Single by Rod Wave

from the album Nostalgia
- Released: March 31, 2023
- Length: 2:40
- Label: Alamo
- Songwriter: Rodarius Green
- Producers: BeatsbyTrain; Amineskkrt; Aldaz; ThatBossEvan;

Rod Wave singles chronology
| "Got It Right" (2022) | "Fight the Feeling" (2023) | "Call Your Friends" (2023) |

Music video
- "Fight the Feeling" on YouTube

= Fight the Feeling (song) =

"Fight the Feeling" is a song written and performed by American rapper and singer Rod Wave, released on March 31, 2023, as the lead single from his fifth studio album Nostalgia.
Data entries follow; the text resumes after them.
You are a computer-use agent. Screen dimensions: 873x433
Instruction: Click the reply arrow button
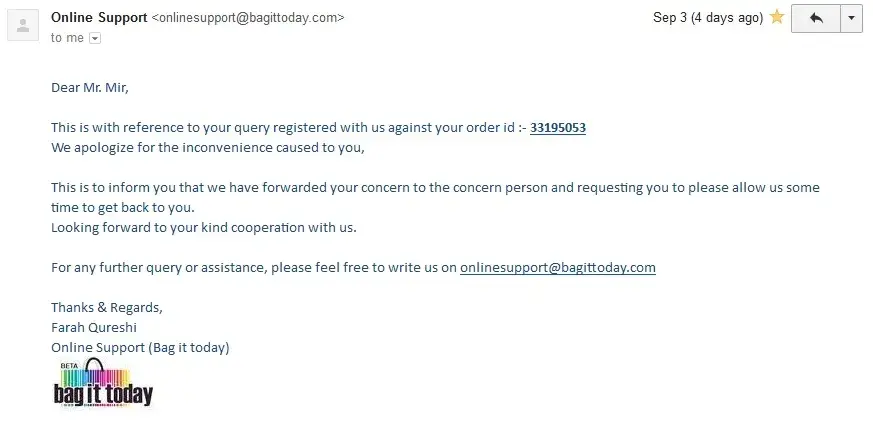coord(816,18)
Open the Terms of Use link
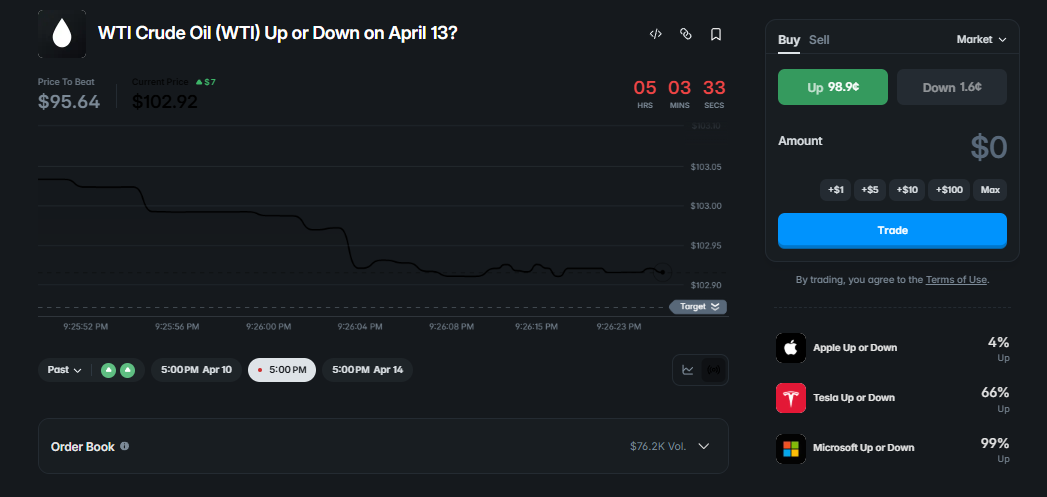 pyautogui.click(x=956, y=280)
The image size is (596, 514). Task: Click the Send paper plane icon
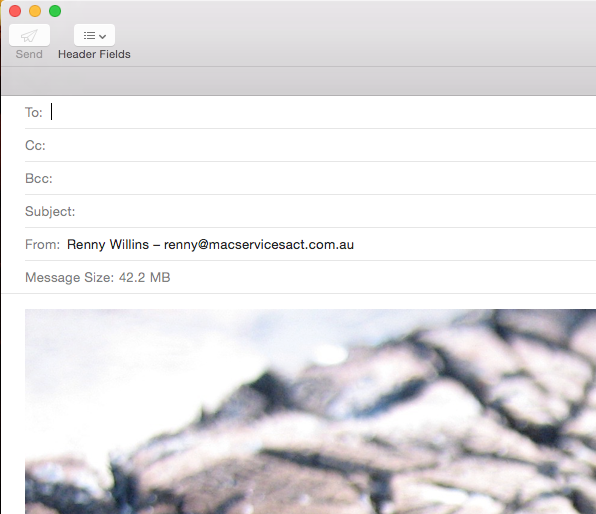[29, 35]
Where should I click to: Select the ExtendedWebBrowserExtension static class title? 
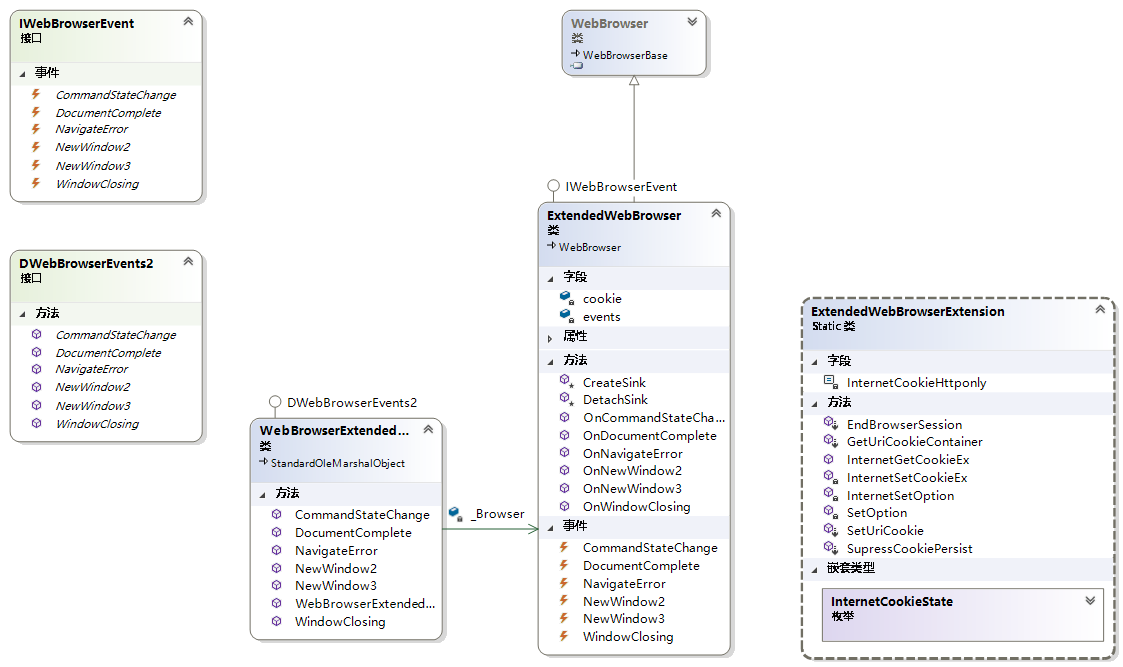click(x=901, y=311)
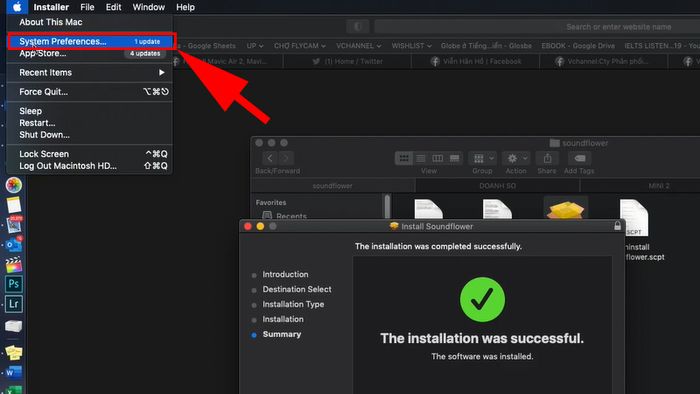Open the Photoshop icon in the dock

click(x=14, y=284)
It was produced by BeatsbyTrain, Amineskkrt, Aldaz and ThatBossEvan. The track peaked at #16 on the Billboard Hot 100 and #7 on the Billboard Hot R&B/Hip-Hop Songs chart.

==Composition==
The song is built on a rolling percussion beat and piano keys in its production. Lyrically, Rod Wave tells a story of a woman who tries to hide her feelings of pain from the end of a relationship by dressing up and going to the club: "So get your hair did, put your clothes on / Tell the DJ to play your song / Tryna fight the feeling, But she never finished healing / Now you in the middle of the club, trying not to cry to a love song".

==Critical reception==
Alexander Cole of HotNewHipHop gave the song a "Very Hotttt" rating and wrote, "As for his singing, well, it is exactly what you would expect from Wave. He sounds fantastic all throughout the song, and there is no doubt he is an exceptional talent."

==Music video==
An official music video premiered alongside the single. In it, Rod Wave performs live at a nightclub, where the woman in the story dances the night away with her friends while trying to fight her emotions, hence why it is called 'Fight the Feeling'.

==Charts==
===Weekly charts===

Weekly chart performance for "Fight the Feeling"
| Chart (2023) | Peak position |
|---|---|
| New Zealand Hot Singles (RMNZ) | 22 |
| Global 200 (Billboard) | 57 |
| US Billboard Hot 100 | 16 |
| US Hot R&B/Hip-Hop Songs (Billboard) | 7 |
| US Rhythmic Airplay (Billboard) | 8 |

===Year-end charts===

Year-end chart performance for "Fight the Feeling"
| Chart (2023) | Position |
|---|---|
| US Hot R&B/Hip-Hop Songs (Billboard) | 30 |
| US Rhythmic (Billboard) | 38 |

==Certifications==

Certifications for "Fight the Feeling"
| Region | Certification | Certified units/sales |
| United States (RIAA) | 3× Platinum | 3,000,000^{‡} |
^{‡} Sales+streaming figures based on certification alone.